> _Instructions for the task_
Extract, exactly as written, each line from the start of the records below to the line containing "99 (123, 1967)", both ends included; drop the pictures.
----- Source data
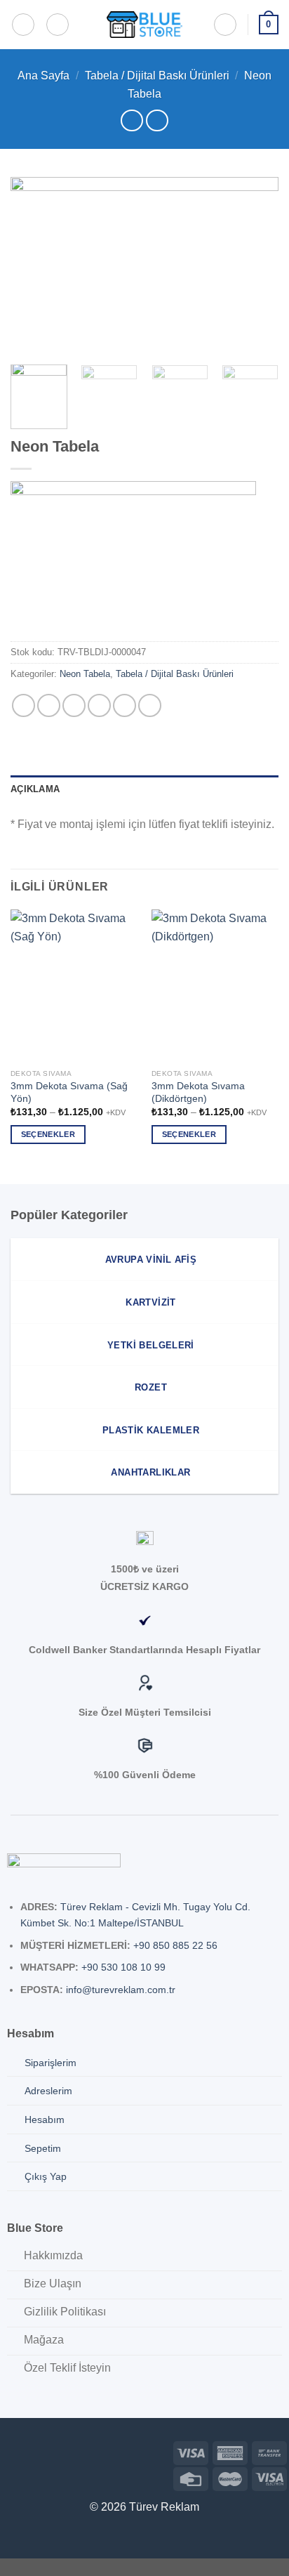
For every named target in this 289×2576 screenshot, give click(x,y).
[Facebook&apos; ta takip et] (11, 2451)
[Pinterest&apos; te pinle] (124, 705)
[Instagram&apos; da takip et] (33, 2451)
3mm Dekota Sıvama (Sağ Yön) (69, 1092)
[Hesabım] (225, 24)
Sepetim (43, 2148)
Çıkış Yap (46, 2176)
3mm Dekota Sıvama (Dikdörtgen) (198, 1092)
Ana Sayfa (43, 75)
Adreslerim (48, 2090)
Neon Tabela (85, 674)
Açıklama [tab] (35, 789)
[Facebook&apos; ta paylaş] (48, 705)
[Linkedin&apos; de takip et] (77, 2451)
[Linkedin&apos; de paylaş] (149, 705)
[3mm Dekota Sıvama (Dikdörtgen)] (215, 985)
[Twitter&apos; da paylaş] (74, 705)
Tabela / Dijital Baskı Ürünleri (157, 75)
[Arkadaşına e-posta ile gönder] (99, 705)
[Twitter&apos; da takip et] (55, 2451)
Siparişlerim (50, 2062)
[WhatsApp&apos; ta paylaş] (23, 705)
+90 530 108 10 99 (123, 1967)
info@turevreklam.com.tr (120, 1989)
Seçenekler (48, 1134)
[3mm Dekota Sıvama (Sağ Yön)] (74, 985)
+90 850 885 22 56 (175, 1945)
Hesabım (45, 2119)
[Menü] (23, 24)
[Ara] (57, 24)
----------
> _Problem solution_
For every named target in this 289×2576 screenshot, give click(x,y).
[Facebook&apos; ta takip et] (11, 2451)
[Pinterest&apos; te pinle] (124, 705)
[Instagram&apos; da takip et] (33, 2451)
3mm Dekota Sıvama (Sağ Yön) (69, 1092)
[Hesabım] (225, 24)
Sepetim (43, 2148)
Çıkış Yap (46, 2176)
3mm Dekota Sıvama (Dikdörtgen) (198, 1092)
Ana Sayfa (43, 75)
Adreslerim (48, 2090)
Neon Tabela (85, 674)
Açıklama [tab] (35, 789)
[Facebook&apos; ta paylaş] (48, 705)
[Linkedin&apos; de takip et] (77, 2451)
[Linkedin&apos; de paylaş] (149, 705)
[3mm Dekota Sıvama (Dikdörtgen)] (215, 985)
[Twitter&apos; da paylaş] (74, 705)
Tabela / Dijital Baskı Ürünleri (157, 75)
[Arkadaşına e-posta ile gönder] (99, 705)
[Twitter&apos; da takip et] (55, 2451)
Siparişlerim (50, 2062)
[WhatsApp&apos; ta paylaş] (23, 705)
+90 530 108 10 99 (123, 1967)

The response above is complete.